Secara mencolok, terlepas dari peran sentral mereka dalam fungsi sel mast di bawah kondisi
fisiologis (yaitu pertahanan host) dan patologi-kal (yaitu, alergi), mekanisme molekuler yang
mendasari biogenesis sel mast SG tetap tidak terpecahkan. Temuan morfometrik yang berasal dari
studi EM sel mast mendukung sebuah model, di mana perpaduan antara SG terjadi tidak hanya
selama eksototasi senyawa mereka di sel yang dipicu tetapi juga merupakan mekanisme paska-Golgi
utama untuk menghasilkan SG matang. Menurut model ini (Gambar 1), butiran unit yang baru
terbentuk (UG) homotipis membentuk granul yang volumenya merupakan kelipatan volume UG
(Hammel et al., 2010). Butiran im-matang yang terbentuk (IG) kemudian dapat disatukan lebih lanjut
dengan IG lain atau dengan SG matang (Gambar 1). Keuntungan yang jelas dari mekanisme semacam
itu adalah bahwa SGs lebih besar dari UG terbentuk yang dapat menyimpan sejumlah besar muatan
sekretori yang siap digunakan selama degranulasi; Namun, fusi dengan UG memungkinkan
penggabungan muatan baru yang diperbarui yang dibentuk secara khusus untuk mengatasi tuntutan
lingkungan baru (Hammel dan Gambar 1. Model untuk fusi yang dimediasi oleh rab5 dari sel granular
seukuran kastor sel induk (SGs).
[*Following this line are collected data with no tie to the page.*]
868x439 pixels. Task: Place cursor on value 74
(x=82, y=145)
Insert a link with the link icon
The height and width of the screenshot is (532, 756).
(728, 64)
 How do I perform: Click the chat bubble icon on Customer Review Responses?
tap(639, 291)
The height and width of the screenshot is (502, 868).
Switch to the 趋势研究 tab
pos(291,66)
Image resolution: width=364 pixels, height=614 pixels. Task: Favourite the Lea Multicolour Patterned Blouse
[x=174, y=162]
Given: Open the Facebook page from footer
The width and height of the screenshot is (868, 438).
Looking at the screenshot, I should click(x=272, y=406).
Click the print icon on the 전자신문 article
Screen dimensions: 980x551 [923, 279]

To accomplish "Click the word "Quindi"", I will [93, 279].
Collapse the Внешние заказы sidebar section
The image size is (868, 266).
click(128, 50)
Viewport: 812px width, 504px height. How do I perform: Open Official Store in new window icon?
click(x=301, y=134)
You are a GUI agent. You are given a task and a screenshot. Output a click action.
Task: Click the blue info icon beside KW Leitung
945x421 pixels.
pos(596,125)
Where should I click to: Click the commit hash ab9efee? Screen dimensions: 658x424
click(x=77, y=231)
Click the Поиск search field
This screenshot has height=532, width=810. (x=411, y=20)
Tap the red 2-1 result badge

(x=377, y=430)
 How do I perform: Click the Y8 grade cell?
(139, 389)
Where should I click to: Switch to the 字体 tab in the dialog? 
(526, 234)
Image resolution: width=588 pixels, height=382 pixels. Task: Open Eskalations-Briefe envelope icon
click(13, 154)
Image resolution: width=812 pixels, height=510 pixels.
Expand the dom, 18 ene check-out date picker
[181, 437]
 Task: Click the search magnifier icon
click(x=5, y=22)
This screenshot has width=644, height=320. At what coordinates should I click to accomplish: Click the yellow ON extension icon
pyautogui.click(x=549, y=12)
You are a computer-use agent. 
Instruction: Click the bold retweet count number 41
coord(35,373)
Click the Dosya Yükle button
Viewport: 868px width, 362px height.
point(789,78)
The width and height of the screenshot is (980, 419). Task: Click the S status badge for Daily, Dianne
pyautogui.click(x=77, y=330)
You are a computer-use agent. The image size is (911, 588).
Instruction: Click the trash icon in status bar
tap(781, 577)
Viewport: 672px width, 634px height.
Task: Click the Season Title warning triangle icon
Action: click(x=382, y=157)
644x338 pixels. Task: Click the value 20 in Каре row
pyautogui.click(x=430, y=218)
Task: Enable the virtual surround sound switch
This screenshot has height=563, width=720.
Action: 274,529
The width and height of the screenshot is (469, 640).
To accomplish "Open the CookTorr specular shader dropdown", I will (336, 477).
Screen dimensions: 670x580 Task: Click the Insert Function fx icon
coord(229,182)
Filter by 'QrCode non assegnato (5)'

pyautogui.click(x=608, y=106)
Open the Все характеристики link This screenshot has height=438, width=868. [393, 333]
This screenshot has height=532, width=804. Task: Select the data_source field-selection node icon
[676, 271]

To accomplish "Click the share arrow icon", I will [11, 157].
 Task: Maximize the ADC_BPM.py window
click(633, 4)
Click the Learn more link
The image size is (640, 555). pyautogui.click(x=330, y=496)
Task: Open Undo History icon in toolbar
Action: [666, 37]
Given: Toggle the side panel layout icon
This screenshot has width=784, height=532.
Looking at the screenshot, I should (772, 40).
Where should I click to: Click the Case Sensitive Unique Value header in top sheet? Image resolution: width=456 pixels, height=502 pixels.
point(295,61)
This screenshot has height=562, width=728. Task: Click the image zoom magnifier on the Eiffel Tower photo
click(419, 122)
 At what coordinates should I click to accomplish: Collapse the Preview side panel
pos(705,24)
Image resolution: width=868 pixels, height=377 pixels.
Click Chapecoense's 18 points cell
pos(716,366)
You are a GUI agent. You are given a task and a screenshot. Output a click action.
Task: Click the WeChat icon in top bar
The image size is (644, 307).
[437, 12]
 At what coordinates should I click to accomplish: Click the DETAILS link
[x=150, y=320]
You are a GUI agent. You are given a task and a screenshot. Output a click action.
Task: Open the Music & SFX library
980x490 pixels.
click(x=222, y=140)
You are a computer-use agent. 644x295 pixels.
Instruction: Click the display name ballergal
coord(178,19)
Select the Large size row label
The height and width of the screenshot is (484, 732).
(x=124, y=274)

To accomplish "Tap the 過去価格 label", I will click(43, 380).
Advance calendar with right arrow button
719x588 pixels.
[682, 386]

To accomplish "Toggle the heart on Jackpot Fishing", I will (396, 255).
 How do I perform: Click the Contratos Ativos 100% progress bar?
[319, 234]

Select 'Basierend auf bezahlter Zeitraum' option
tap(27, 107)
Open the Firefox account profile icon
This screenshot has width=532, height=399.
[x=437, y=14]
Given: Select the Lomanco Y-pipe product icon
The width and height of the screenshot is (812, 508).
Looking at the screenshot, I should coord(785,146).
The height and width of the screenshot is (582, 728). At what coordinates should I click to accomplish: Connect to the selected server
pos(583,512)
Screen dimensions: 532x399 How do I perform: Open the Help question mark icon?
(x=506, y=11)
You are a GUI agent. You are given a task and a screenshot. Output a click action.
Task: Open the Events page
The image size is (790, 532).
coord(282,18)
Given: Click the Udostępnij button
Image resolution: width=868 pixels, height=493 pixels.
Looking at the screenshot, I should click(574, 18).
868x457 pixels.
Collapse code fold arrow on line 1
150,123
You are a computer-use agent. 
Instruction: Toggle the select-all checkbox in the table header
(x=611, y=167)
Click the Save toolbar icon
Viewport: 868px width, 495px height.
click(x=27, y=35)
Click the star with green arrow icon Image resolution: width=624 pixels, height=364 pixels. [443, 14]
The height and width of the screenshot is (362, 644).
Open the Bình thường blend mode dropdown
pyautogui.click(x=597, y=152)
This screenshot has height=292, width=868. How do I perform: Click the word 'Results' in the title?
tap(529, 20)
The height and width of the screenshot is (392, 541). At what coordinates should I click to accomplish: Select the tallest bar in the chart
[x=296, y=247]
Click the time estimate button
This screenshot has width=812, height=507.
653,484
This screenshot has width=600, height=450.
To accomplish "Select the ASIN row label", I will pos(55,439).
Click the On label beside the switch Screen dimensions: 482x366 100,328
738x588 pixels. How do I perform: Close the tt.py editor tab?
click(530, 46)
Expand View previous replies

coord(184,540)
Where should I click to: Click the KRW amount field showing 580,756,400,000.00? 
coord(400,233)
Menurut model ini, butiran unit keluar dari agregat Golgi (angka
menunjukkan ukuran progranule yang sama) dan menjalani fusi homo-typika yang diperantarai rab5
(langkah a) menciptakan butiran sekretori yang belum matang (IGs). Yang terakhir ini dapat lebih
menyatu dengan IG lainnya sebelum pematangannya menjadi SGs, sebuah proses dimediasi oleh
penghapusan kargo dan disosiasi Rab5 (langkah b) IG yang terikat I5 dapat menyatu dengan IG lain
atau dengan SG matang atau dengan endosom yang terbentuk dengan cara yang tergantung pada
Rab5 (langkah I-III). Langkah terakhir ini memungkinkan integrasi kargo endositik ke dalam SG.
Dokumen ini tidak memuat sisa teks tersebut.